Dokument #2126285
International Crisis Group (Autor)
Crisis Group expert Mathieu Pellerin on the country’s worsening security in the wake of an assault on Djibo
On 11 May, Burkina Faso’s main jihadist insurgency, the Group for the Support of Islam and Muslims (JNIM), attacked and temporarily took control of the northern town of Djibo. Soum province, where Djibo is located, has been a JNIM stronghold since 2015, and while the group has blockaded the town since 2020 and regularly raids it, the scale of the offensive was unprecedented.
This onslaught was particularly vicious. Sources tell Crisis Group that JNIM killed more than a hundred civilians, soldiers and paramilitary members. The jihadists also abducted dozens of soldiers and civilians, including women. JNIM videos on social media show insurgents looting and destroying Djibo’s army camp, gendarmerie and police headquarters. Members of the jihadist group also set fire to a medical centre, a pharmacy and a market, pillaging scare food stocks.
JNIM occupied Djibo from 5am to 2pm, longer than the previous offensive against the town on 26 November 2023. The Burkinabé authorities dispatched a fighter jet, but it turned back in the face of JNIM fire. For unknown reasons, the army did not use its armed drones. After JNIM decided to withdraw, the authorities used helicopters to deploy dozens of soldiers in the town, which the government has since retaken. But without vehicles, artillery or aircraft, these troops remain vulnerable to JNIM attack as jihadist pressure on Djibo continues. In a video released two days later, Ousmane Dicko, the number-two leader of JNIM’s Burkinabé branch, urged civilians to evacuate the town.
Since the start of 2025, Burkina Faso has seen daily assaults by JNIM, leading to record losses of life and military equipment. This group, established in 2017 and operating across the central Sahel, has turned Burkina Faso into a prime target, even mobilising reinforcements from Mali. It has also begun to take aim at urban areas, ominously displaying a photo of Burkina Faso’s capital, Ouagadougou, in the video mentioned above. Fighting for control of cities would represent a major strategic shift for the group, which has mainly targeted villages and small towns until recently. Two days after the Djibo offensive, JNIM attacked and temporarily took control of the town of Diapaga, in the Est region.

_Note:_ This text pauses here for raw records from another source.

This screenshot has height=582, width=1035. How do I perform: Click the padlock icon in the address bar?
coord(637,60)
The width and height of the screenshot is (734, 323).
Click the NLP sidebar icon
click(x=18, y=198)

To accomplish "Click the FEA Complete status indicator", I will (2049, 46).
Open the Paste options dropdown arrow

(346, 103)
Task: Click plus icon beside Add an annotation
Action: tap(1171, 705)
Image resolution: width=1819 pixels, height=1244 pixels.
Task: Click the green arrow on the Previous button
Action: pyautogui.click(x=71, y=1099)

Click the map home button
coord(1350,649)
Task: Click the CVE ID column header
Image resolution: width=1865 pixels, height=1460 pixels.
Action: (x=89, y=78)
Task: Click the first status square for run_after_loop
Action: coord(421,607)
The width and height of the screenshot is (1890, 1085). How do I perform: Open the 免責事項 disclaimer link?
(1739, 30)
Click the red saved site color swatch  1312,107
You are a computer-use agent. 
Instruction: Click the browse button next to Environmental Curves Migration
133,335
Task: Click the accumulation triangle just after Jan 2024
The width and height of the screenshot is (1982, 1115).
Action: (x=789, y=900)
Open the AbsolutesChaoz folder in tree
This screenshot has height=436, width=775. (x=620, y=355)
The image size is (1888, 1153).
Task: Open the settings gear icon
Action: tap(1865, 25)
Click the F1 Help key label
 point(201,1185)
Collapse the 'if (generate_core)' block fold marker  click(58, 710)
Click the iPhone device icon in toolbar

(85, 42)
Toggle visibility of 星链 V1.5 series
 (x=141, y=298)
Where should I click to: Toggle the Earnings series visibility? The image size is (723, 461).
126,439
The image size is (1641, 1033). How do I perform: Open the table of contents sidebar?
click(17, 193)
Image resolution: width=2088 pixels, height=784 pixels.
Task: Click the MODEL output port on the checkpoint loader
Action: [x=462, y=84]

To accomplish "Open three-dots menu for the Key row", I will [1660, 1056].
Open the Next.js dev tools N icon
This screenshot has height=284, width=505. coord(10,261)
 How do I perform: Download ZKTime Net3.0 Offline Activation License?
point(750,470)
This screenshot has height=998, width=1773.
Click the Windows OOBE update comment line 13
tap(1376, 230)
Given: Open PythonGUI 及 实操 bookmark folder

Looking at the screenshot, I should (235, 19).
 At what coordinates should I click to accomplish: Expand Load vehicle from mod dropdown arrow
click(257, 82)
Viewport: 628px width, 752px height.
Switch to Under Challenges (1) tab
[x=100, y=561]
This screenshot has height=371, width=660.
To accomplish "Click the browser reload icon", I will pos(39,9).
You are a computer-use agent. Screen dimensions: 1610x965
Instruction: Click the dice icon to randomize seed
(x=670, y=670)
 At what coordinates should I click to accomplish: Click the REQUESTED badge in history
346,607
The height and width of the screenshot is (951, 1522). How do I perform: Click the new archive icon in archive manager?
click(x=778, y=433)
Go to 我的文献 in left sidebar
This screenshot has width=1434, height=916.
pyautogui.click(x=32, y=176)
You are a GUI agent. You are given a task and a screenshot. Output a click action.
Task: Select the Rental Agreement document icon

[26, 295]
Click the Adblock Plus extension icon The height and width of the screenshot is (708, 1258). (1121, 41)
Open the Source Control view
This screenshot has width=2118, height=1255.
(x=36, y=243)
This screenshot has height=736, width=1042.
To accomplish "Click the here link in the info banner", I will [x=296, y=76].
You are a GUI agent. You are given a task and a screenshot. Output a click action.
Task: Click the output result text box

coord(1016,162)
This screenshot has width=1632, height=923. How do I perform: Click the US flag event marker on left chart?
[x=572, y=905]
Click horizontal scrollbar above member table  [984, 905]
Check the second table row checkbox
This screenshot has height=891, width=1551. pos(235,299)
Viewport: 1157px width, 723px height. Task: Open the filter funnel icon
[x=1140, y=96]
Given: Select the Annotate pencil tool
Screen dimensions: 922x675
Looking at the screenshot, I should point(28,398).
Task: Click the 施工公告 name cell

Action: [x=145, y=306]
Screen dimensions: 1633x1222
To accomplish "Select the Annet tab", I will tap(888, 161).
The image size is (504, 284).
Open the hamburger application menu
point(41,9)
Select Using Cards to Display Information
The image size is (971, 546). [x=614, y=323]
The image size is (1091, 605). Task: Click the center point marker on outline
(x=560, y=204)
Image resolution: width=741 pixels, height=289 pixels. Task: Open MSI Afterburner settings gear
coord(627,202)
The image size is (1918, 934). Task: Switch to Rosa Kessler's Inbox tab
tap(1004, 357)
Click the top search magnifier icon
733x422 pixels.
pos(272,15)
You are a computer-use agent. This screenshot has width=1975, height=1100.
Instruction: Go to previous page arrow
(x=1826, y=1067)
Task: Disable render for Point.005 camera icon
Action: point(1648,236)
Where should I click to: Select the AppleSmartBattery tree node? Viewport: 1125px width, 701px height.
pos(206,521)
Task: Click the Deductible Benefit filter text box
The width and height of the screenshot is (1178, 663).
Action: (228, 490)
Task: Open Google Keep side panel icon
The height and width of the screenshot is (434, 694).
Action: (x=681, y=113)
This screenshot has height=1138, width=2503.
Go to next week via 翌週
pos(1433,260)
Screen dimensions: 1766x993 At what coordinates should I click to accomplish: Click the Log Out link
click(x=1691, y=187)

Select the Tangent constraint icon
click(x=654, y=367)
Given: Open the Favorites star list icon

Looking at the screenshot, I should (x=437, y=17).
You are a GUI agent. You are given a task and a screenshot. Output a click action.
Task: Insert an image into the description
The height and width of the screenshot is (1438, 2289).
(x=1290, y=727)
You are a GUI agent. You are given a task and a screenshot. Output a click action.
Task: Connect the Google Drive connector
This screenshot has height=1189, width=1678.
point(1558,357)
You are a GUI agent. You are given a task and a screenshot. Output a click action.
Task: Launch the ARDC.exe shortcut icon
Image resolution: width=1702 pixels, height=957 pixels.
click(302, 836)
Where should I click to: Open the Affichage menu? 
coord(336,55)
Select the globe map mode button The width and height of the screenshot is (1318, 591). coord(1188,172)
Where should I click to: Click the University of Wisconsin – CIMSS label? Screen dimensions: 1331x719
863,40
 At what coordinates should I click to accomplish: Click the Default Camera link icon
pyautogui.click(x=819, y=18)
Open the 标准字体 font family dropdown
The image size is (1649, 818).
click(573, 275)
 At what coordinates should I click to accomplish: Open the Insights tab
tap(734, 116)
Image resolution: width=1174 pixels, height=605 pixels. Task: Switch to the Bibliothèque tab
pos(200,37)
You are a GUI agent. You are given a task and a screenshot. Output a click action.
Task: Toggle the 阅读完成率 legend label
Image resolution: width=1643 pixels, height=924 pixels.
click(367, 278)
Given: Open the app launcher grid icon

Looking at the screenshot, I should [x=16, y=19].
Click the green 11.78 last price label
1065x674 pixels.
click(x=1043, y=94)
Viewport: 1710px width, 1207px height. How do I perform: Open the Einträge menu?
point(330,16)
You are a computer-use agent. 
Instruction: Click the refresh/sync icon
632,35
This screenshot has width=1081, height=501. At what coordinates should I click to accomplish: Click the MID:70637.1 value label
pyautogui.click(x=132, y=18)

Despite the government’s self-congratulatory rhetoric about its victories over jihadism, this spate of attacks has shown how urgently the military regime, which came to power in 2022, needs to adjust its military-led approach to defeating insurgents. The authorities have yet to react to this assault, but regime-aligned activists acknowledged the battle on social media. In line with government propaganda, they claim the military routed the jihadists.
Worryingly, the armed forces could compound the damage by seeking revenge on civilians living near Djibo. They targeted these communities on suspicion of complicity with the jihadists in the wake of the November 2023 attack. The military has also massacred hundreds of civilians in similar circumstances elsewhere. Yet each new massacre has only fuelled jihadist recruitment.